>> start DOCUMENT EXTRACT

Just trying to resist spending as much on the car as it cost me.... alloys, tyres, remap, exhaust..... nooooooooooo!

Comes tomorrow and looking forward to giving it a clean.


----------



## RaceGlazer (Jan 10, 2007)

Looks like you cant go far wrong, enjoy the summer


----------



## Arvi (Apr 11, 2007)

My friend used to work for MG and had amongst others the TF 160. Was great fun on country roads and with the X Power exhaust sounded mint. Have fun!

The race specced SV was a great car too.


----------



## msb (Dec 20, 2009)

it would be fine till you see an mx5 and realise you bought the wrong car


----------



## Bigpikle (May 21, 2007)

msb said:


> it would be fine till you see an mx5 and realise you bought the wrong car


nope - mid engined RWD has it beat hands down  Older MX-5's are rust buckets anyway and it appears the roof mechanisms all break after 6 months as I never see any with a roof down :devil::lol::lol: The TF is a hoot to drive what else can you get this type of hooning around for £2k.

>> end DOCUMENT EXTRACT

• _SET OF TASKS_:
1 > Answer these questions about the forum thread on the MG TF.
(a) Which exhaust was fitted to the TF 160 that Arvi's friend had?
(b) What does RaceGlazer tell the poster to enjoy?
(c) What sum does Bigpikle name for getting this type of hooning around?
2 > Carry the forum thread about the MG TF forward with the next reply after Bigpikle's post.

>> start DATA

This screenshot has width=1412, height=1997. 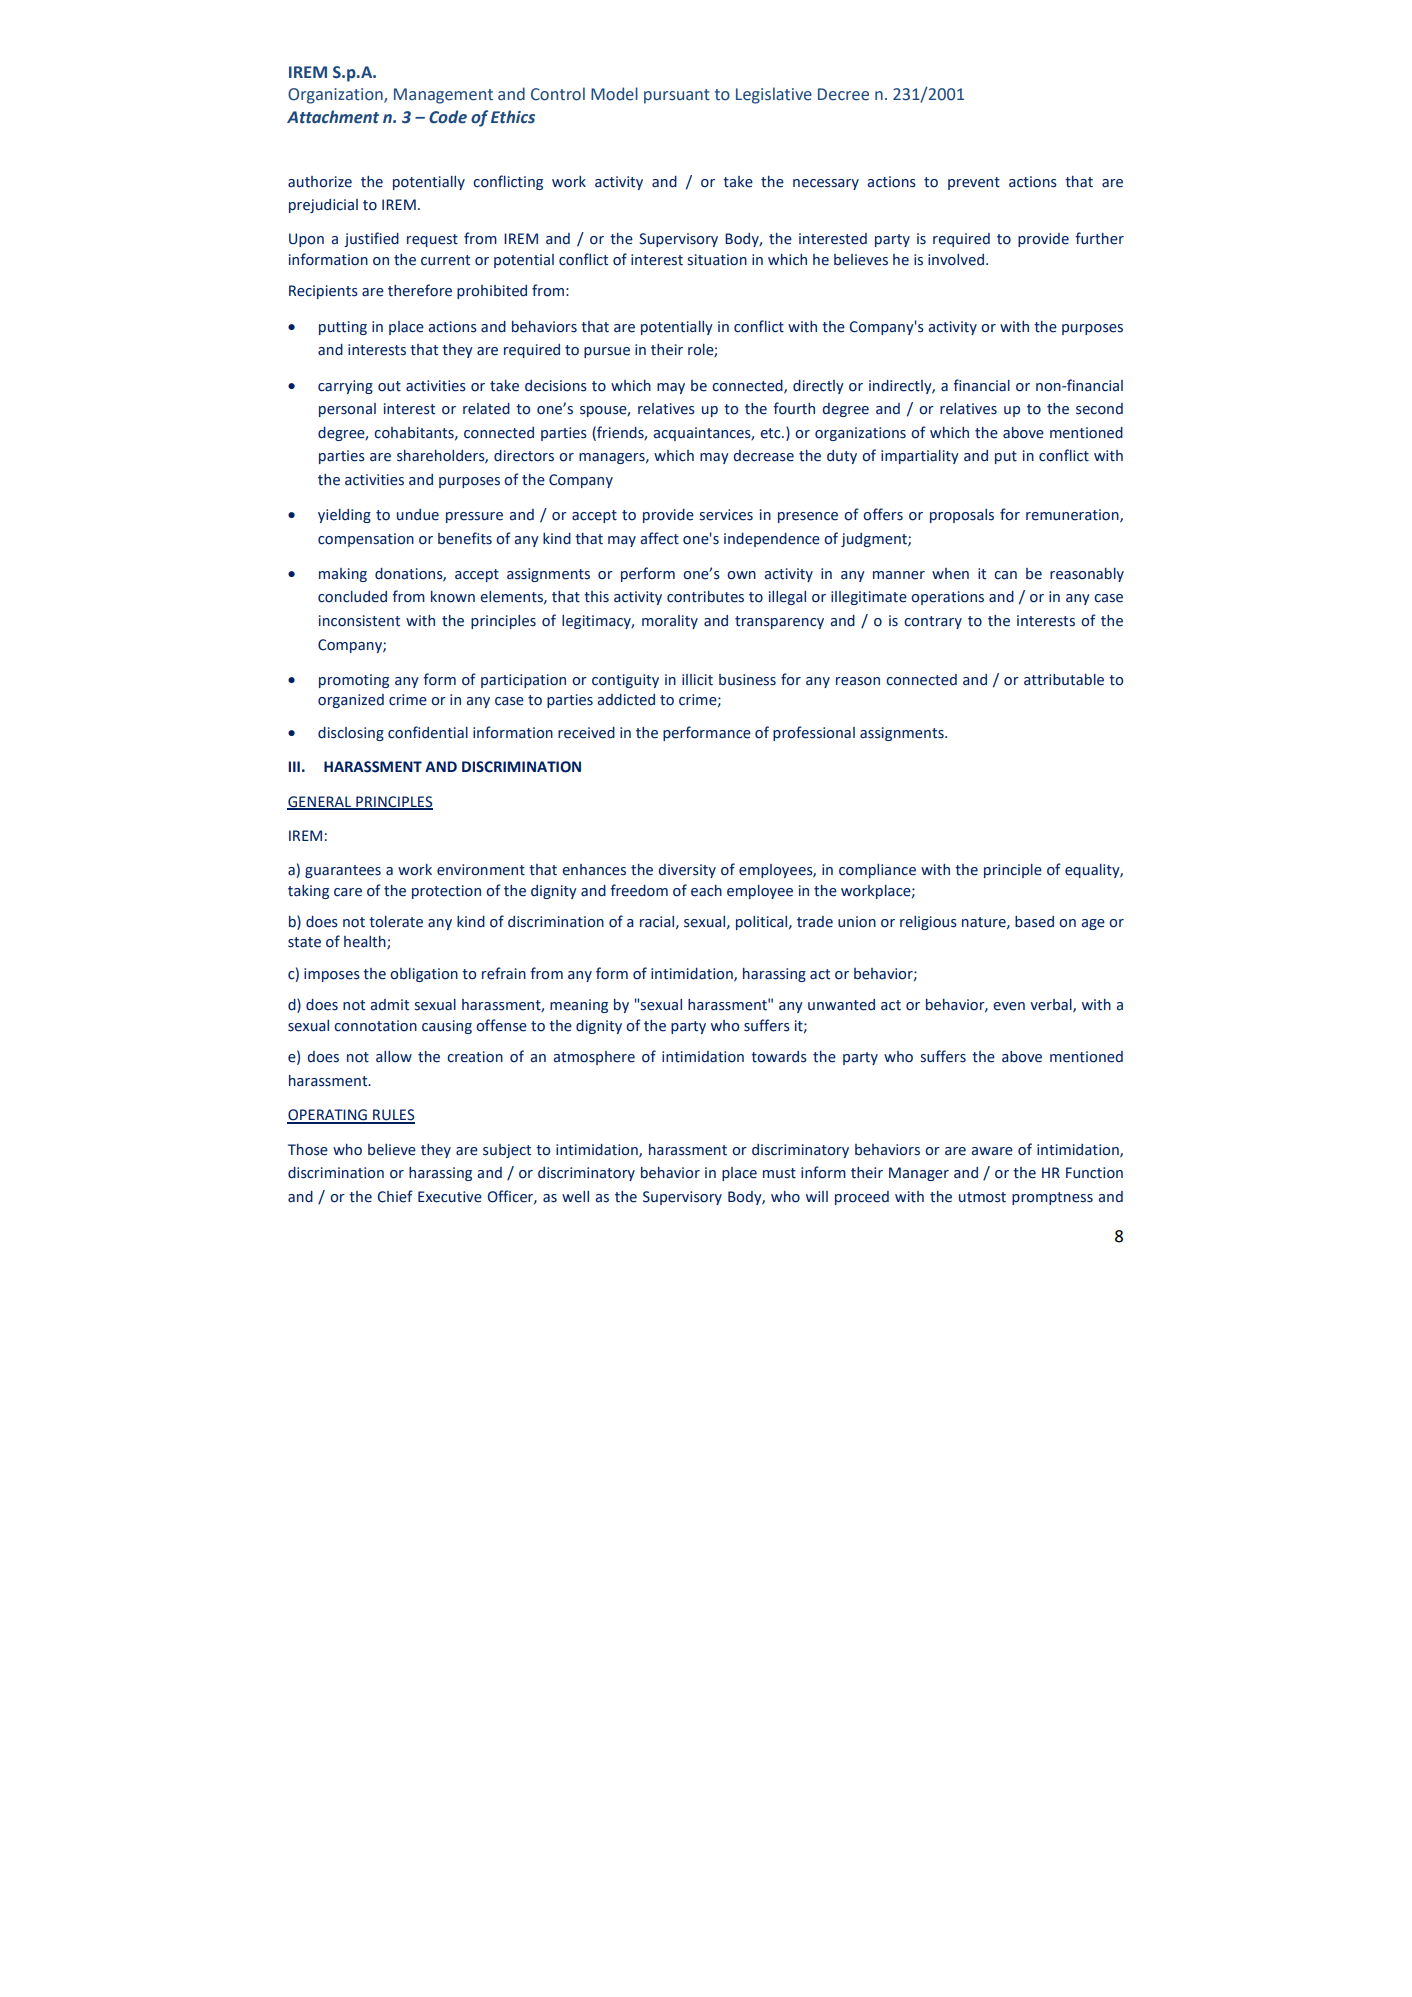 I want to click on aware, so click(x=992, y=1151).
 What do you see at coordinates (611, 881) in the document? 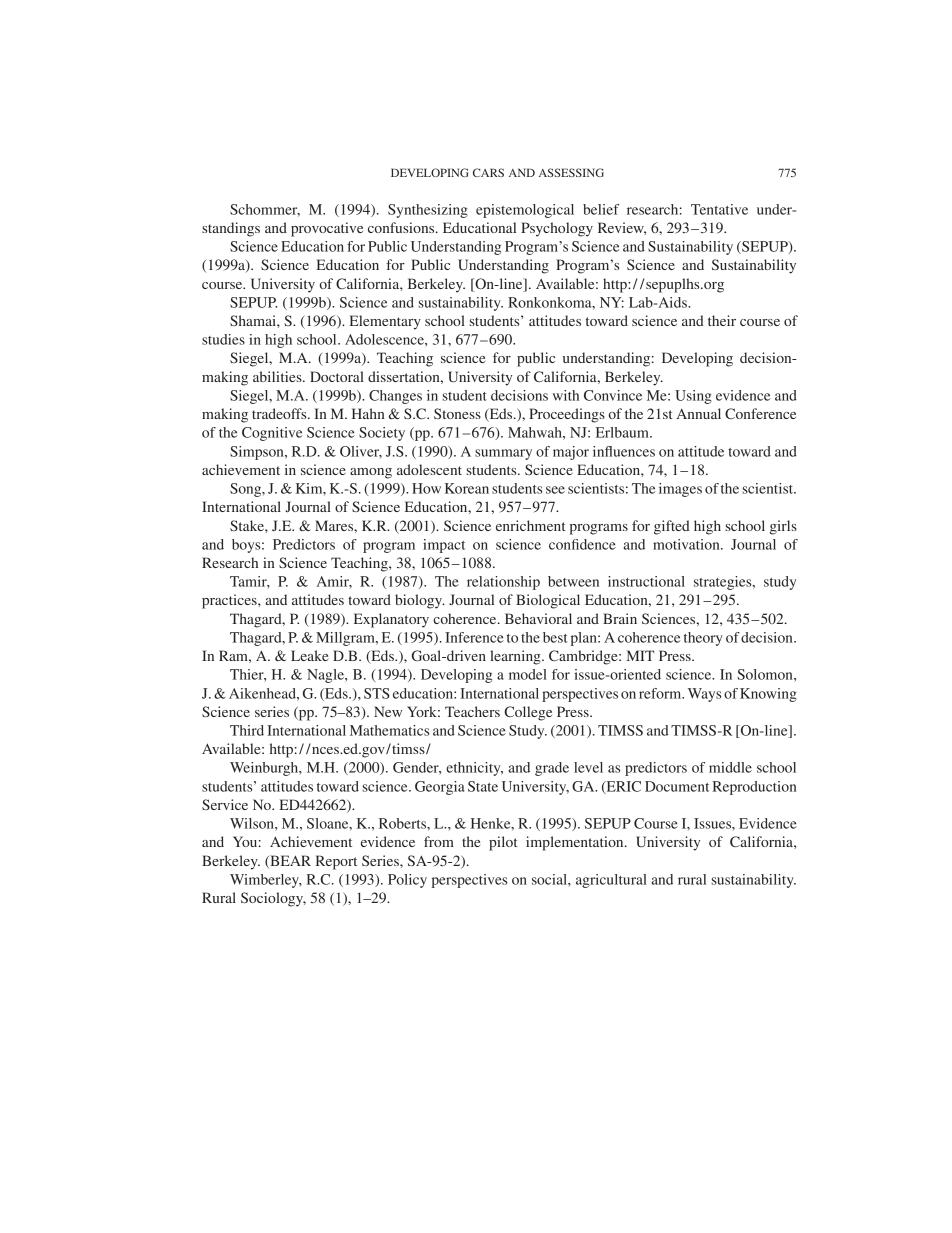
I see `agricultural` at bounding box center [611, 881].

>> end DATA

• _TASK-BY-TASK ANSWERS_:
1 >
(a) The X Power exhaust.
(b) The summer.
(c) £2k.

2 >
Anyway, it's here..... first wash, clay, few bits of spot polishing done and a quick splash of OCW to protect it until I'm back next week. Great news is the paint is in good nick for a 13yr old car and is very correctable. In about an hour I got 90% of the worst scuffs, scratches and marks out about completely and all those left were almost invisible  Cant wait to get the full gloss back on it next week! Wheels are totally FUBAR'd but got a brand new OEM set today at a knock down price so those wil get new tyres and go on shortly, and then its set for a while hopefully.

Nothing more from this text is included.